(Extracted records)
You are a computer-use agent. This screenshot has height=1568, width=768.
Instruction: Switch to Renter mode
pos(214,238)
==
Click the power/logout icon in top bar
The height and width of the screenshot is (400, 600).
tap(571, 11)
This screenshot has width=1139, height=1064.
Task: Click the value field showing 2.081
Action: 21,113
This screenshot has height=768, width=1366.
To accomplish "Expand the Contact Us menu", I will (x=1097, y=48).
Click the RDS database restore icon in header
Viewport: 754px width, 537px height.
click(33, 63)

(Prompt) Convert the listing lines from the one with "This screenshot has height=768, width=1366." up to and including the one with "click(33, 63)" into a Markdown table with the columns Row and Line. Number the rows and leave out any blank lines.

(Complete output)
| Row | Line |
|---|---|
| 1 | This screenshot has height=768, width=1366. |
| 2 | To accomplish "Expand the Contact Us menu", I will (x=1097, y=48). |
| 3 | Click the RDS database restore icon in header |
| 4 | Viewport: 754px width, 537px height. |
| 5 | click(33, 63) |